Agency, the feeling that one is initiating, executing, and controlling one's own volitional actions, has been described as another key aspect of the bodily self and self-other discrimination (Gallagher 2000; Jeannerod 2006; Tsakiris et al. 2007). Experimental investigations of the sense of agency started in the 1960s with a study by Nielsen (1963) In this seminal study, as well as in follow-up studies, a spatial or a temporal bias was introduced between a physical action (e.g., reaching movement toward a target) and the visual feedback from this action (Farrer et al. 2003b; Fourneret & Jeannerod 1998). These studies measured the degree of discrepancy for which the movement is still self-attributed. Theories of the sense of agency have mostly been based on a “forward model,” which has been defined in a predictive coding framework (Friston 2012). The forward model uses the principle of the efference motor copy, which is a copy from the motor commands predicting the sensory consequences of an action. Such efference copies allow the brain to distinguish self-generated actions from externally generated actions (Wolpert & Miall 1996). This idea is supported by a large body of empirical evidence showing that the sense of agency increases with increasing congruence of predicted and actual sensory input (e.g., Farrer et al. 2003a; Fourneret et al. 2001). Neurophysiological and brain imaging studies showed a reduction of activation in sensory areas in response to self-generated, as compared to externally generated, movements (e.g., Gentsch & Schütz-Bosbach 2011). As well as suppression of activity in specific sensory areas, agency has also been linked to activity in a large network including the ventral premotor cortex, supplementary motor area, cerebellum, dorsolateral prefrontal cortex, posterior parietal cortex, posterior superior temporal sulcus, angular gyrus, and the insula (David et al. 2006; Farrer et al. 2008; Farrer et al. 2003a).

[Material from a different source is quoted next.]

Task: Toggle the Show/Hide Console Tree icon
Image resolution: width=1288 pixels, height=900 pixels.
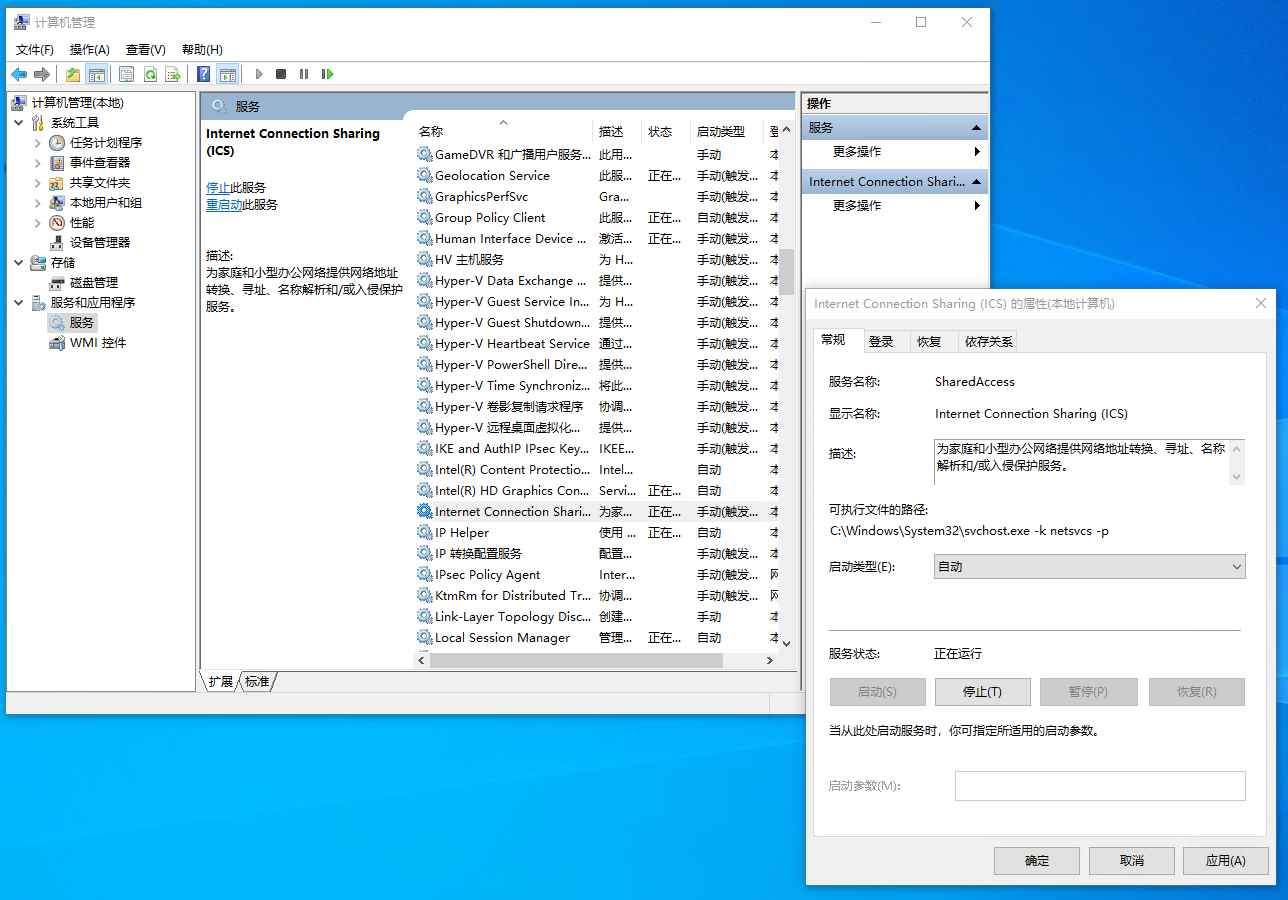Action: point(97,74)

While studies on agency have almost exclusively investigated agency for arm and hand movements, a recent study has addressed “full-body agency” during locomotion using full-body tracking and virtual reality (Kannape et al. 2010). As the vestibular system is importantly involved in locomotion, we will argue for a strong implication of the vestibular system in full-body agency during locomotion (see section 4.4).